Task to carry out:
Within the records that follow, count the lines containing the string "agent". Reply only with the count.

[Task inputs Boundary: Start]

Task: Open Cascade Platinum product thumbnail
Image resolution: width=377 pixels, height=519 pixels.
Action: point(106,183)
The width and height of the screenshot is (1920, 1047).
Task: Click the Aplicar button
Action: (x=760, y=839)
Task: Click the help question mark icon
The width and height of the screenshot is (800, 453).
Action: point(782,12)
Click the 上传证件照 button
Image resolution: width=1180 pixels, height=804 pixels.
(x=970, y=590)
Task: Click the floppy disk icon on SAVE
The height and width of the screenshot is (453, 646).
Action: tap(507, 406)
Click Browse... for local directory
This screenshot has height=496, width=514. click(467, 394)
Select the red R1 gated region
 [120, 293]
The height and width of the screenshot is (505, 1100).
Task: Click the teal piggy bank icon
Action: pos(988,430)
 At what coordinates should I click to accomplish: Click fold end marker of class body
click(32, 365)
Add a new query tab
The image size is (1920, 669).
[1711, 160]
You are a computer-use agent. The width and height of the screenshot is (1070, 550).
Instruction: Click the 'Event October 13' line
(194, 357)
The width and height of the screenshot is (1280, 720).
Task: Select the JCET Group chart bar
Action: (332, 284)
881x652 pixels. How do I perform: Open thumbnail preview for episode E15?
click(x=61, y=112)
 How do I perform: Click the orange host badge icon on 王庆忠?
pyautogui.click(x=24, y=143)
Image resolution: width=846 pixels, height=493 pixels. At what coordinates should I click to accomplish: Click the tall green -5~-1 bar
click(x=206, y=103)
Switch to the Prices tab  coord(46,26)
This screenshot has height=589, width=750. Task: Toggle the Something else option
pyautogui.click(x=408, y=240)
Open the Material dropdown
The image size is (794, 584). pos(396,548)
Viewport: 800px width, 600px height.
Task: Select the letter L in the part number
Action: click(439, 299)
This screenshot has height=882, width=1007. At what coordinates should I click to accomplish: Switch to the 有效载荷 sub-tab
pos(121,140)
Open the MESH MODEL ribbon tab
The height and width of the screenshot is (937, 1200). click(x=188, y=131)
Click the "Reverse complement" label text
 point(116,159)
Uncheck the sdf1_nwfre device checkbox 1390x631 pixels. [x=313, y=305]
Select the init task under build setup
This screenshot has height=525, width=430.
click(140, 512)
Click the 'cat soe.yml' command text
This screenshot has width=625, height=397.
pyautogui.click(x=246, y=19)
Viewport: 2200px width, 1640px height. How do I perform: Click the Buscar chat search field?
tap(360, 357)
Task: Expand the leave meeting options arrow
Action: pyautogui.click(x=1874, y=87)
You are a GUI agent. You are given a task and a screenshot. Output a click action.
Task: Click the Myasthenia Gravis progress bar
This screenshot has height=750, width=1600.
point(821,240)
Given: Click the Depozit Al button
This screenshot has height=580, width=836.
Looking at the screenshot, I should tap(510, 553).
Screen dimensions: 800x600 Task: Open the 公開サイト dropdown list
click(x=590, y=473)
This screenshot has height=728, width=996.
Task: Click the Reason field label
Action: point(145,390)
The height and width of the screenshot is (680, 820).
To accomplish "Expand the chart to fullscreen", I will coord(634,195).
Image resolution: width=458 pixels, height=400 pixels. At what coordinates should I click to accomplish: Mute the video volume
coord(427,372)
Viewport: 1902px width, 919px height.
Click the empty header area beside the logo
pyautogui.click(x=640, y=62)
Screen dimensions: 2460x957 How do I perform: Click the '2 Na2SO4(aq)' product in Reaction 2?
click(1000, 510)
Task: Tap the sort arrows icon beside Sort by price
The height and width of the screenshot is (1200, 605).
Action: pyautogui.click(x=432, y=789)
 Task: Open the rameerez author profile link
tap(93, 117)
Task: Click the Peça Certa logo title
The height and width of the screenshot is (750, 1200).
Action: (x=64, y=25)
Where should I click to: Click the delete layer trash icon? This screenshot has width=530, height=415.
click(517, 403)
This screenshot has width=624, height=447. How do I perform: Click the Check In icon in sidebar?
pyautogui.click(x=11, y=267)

[Task inputs Boundary: End]

Solved exercise:
2